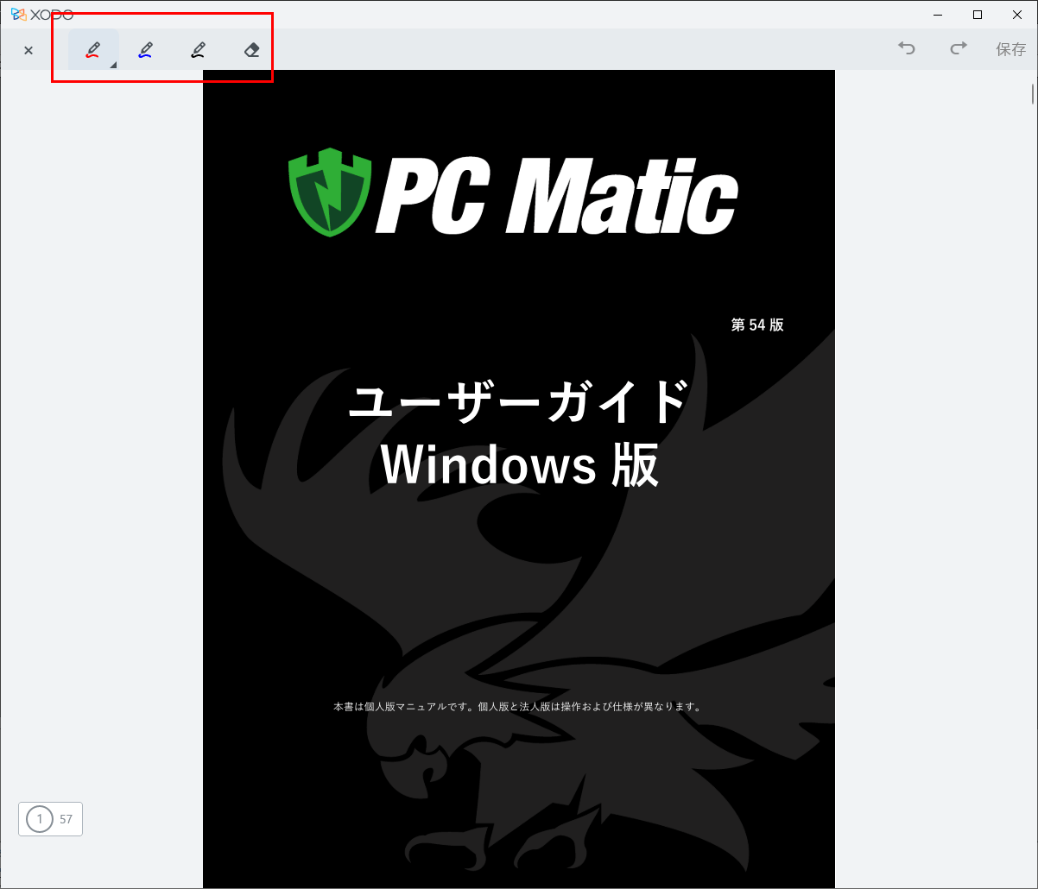The image size is (1038, 889).
Task: Click the total page count 57
Action: [66, 819]
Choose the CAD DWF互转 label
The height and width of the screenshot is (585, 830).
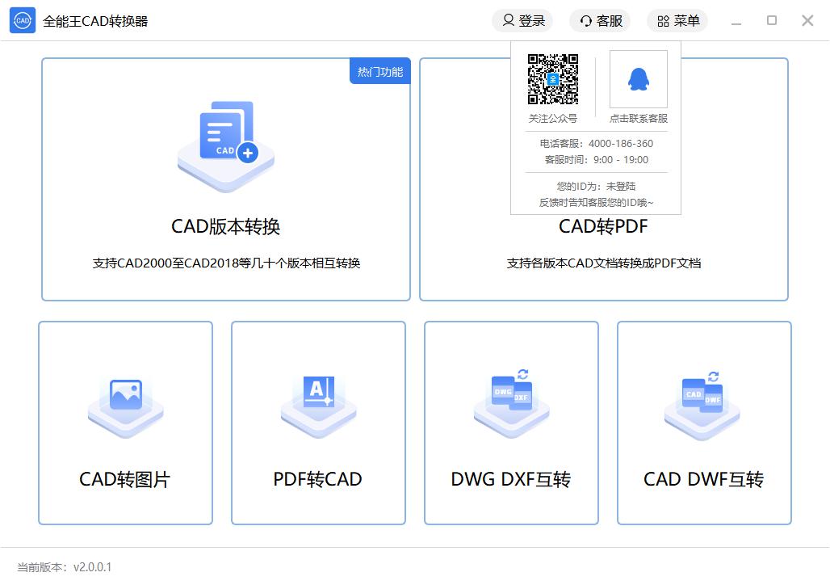[703, 479]
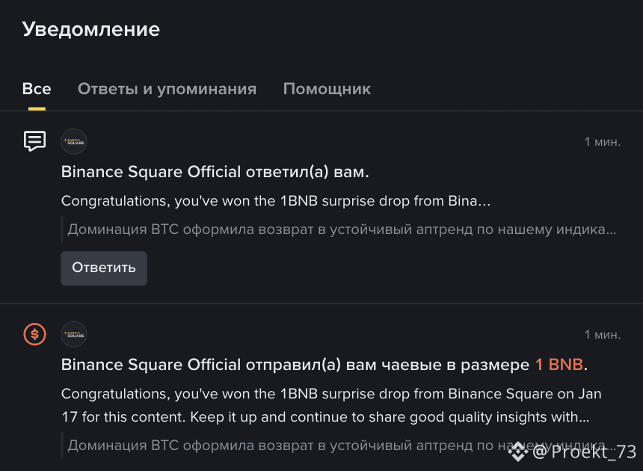Open Congratulations message mentioning Jan 17
The image size is (643, 471).
tap(331, 404)

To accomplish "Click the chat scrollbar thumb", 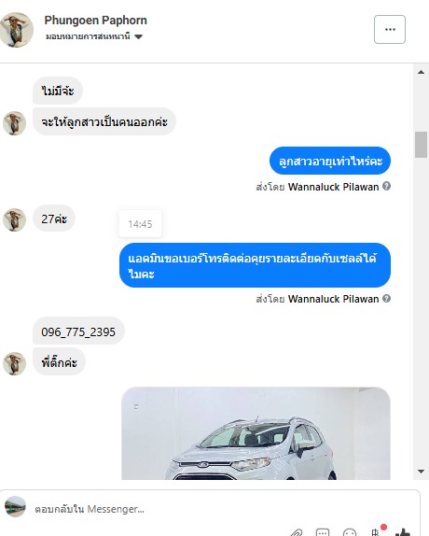I will pos(421,145).
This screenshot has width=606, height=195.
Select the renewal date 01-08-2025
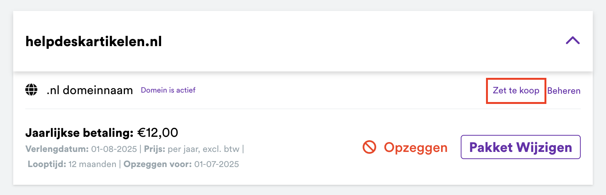point(114,149)
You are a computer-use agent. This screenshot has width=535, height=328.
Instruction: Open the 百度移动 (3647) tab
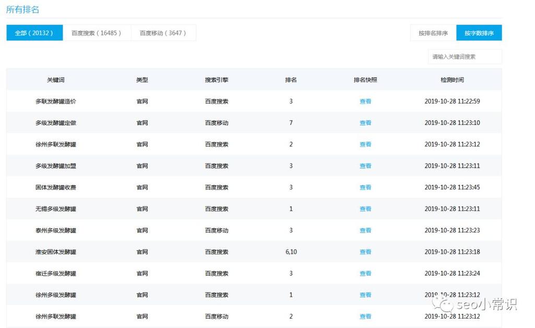pyautogui.click(x=163, y=33)
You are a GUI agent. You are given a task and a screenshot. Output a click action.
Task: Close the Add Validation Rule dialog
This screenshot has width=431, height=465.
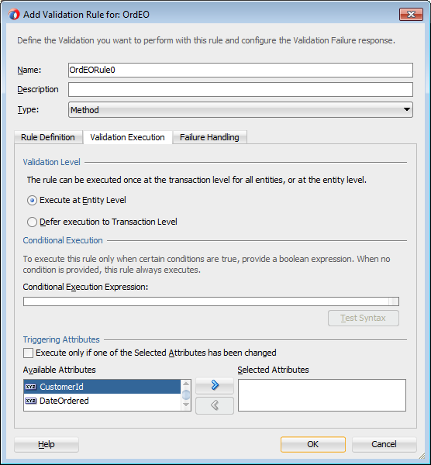411,14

---*---

**WHAT IS BEING ASKED**. The last line of the entries marks the end, and the line with "Instruction: Open the 百度移动 (3647) tab" marks the start. Output exactly those two lines and every line between them, nothing else, with the pictures left out.

**ANSWER TO THE PROBLEM**.
Instruction: Open the 百度移动 (3647) tab
pyautogui.click(x=163, y=33)
You are a GUI agent. You are given a task and a screenshot. Output a click action.
Task: Close the Add Validation Rule dialog
This screenshot has width=431, height=465.
411,14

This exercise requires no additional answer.